- Aquetong Aquetong, Solebury Township Aquetong Aquetong (the United States)
- Coordinates: 40°21′5″N 75°0′12″W﻿ / ﻿40.35139°N 75.00333°W
- Country: United States
- State: Pennsylvania
- County: Bucks
- Elevation: 256 ft (78 m)
- Time zone: UTC-5 (EST)
- • Summer (DST): UTC-4 (EDT)
- ZIP code: 18938
- Area codes: 215, 267, 445

= Aquetong, Pennsylvania =

Unincorporated community in Pennsylvania, US

Aquetong is populated place in Solebury Township, Bucks County, Pennsylvania, United States, situated along U.S. Route 202, approximately 2.9 mi west of New Hope.

==History==
Aquetong was originally known as Paxsons Corner during the times of the American Revolution, named after the Paxson family. Benjamin Paxson, a Quaker, was the owner of a mansion known as the 'Rolling Green' and was host to officers and soldiers of the Continental army on a number of occasions.
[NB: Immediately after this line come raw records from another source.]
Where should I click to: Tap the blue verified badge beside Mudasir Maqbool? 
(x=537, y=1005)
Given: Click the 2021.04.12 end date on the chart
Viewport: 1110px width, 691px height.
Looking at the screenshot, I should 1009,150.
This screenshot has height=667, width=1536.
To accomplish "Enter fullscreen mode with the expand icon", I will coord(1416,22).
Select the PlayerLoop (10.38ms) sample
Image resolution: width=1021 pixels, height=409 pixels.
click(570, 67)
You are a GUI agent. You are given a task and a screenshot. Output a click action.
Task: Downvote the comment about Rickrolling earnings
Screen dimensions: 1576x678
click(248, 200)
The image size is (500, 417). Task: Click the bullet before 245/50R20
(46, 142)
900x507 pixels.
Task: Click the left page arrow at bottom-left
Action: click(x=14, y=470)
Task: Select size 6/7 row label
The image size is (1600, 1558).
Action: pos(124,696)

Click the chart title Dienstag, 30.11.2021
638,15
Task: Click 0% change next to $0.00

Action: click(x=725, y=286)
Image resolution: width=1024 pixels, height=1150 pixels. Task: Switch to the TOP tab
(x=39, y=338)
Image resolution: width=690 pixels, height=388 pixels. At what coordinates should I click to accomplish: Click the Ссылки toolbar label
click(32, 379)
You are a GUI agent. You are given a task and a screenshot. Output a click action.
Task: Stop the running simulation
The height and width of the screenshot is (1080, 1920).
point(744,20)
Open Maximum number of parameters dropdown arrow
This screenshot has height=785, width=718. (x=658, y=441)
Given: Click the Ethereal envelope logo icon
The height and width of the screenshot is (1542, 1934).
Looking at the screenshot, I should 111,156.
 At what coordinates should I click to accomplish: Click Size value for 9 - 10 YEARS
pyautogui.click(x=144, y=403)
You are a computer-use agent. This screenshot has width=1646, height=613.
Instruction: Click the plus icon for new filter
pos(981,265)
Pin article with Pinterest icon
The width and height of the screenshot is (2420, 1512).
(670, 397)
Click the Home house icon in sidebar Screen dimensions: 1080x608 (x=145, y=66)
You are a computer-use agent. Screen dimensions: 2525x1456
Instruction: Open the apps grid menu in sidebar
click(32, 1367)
While General Washington and his army was encamped in Doylestown, General Charles Lee with six brigades were camped in a field across the road from the Rolling Green. Hershey's Directory of Bucks County of 1872 listed Aquetong as having a store, several shops and about sixteen dwellings. A post office was established on 31 March 1884, William H. Robinson, the first postmaster, at which time the name was changed to Aquetong. Sometime after 1914, the post office was closed. Mail is now delivered by the New Hope post office.

==Geography and statistics==
It is located on U.S. Route 202 and Aquetong Road between New Hope and Lahaska. It is located in the Aquetong Creek watershed, which is part of the Delaware River watershed.

The ZIP code is 18938; telephone area codes are 215, 267 and 445. Public safety is provided by the Solebury Township Police Department, Lambertville-New Hope Rescue Squad, Central Bucks Ambulance, Eagle Fire Company, Midway Fire Company, and the Point Pleasant Fire Company.